• Your task: Return only the lines below starting at the line containing "The width and" and ending at the line containing "The image size is (999, 893).", both included, exactly as they are and with no pictures.

[Start of section]

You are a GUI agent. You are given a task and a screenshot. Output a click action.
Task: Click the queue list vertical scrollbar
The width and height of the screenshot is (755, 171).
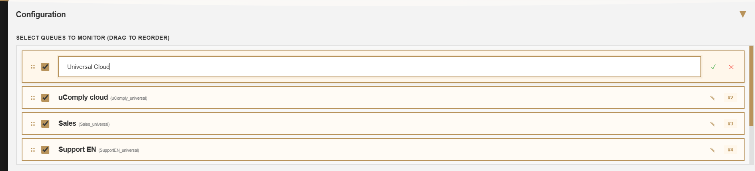[x=751, y=86]
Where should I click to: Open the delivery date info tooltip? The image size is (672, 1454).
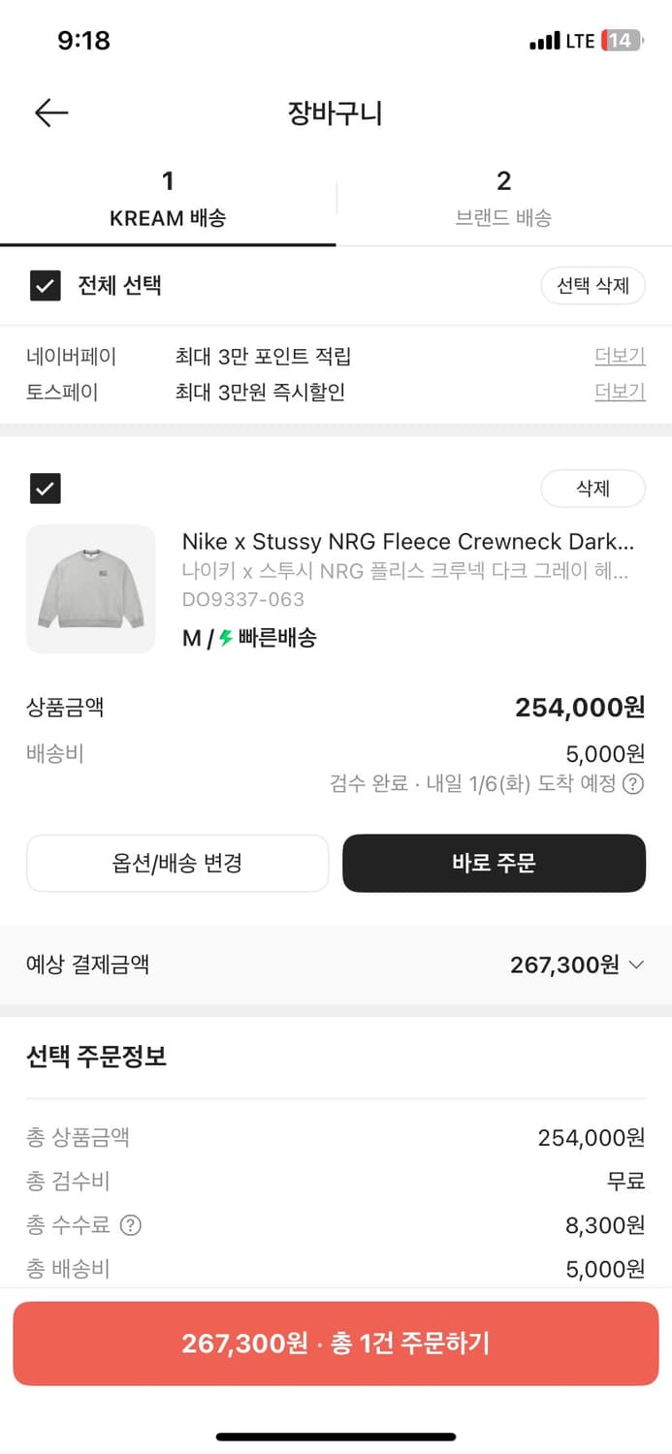[x=635, y=784]
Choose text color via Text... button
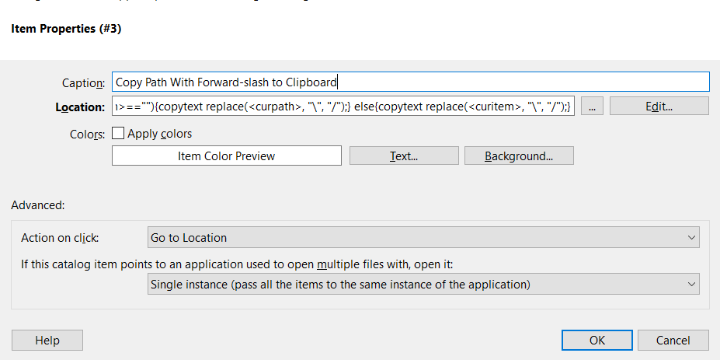The image size is (720, 360). (404, 156)
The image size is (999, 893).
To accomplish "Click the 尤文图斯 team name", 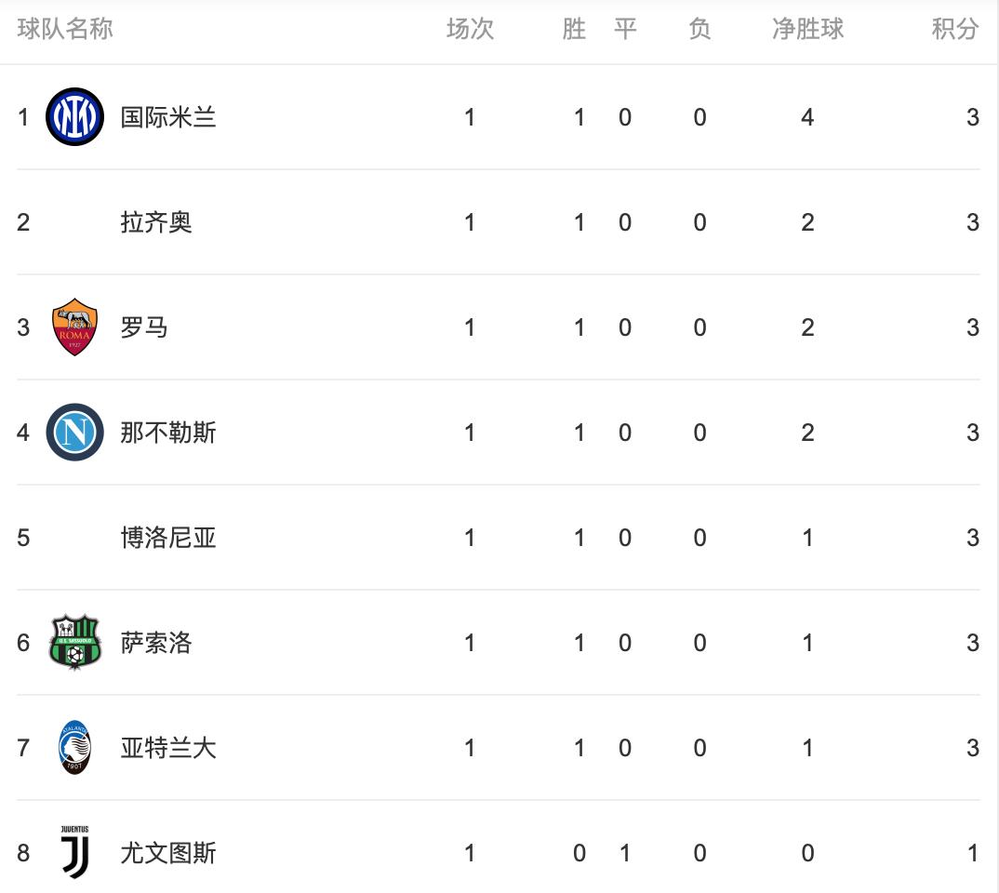I will click(x=168, y=853).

[End of section]

• Exercise output:
The width and height of the screenshot is (755, 171).
[x=751, y=86]
Where should I click to: Open the delivery date info tooltip? The image size is (672, 1454).
[x=635, y=784]
Choose text color via Text... button
The image size is (720, 360). (404, 156)
The image size is (999, 893).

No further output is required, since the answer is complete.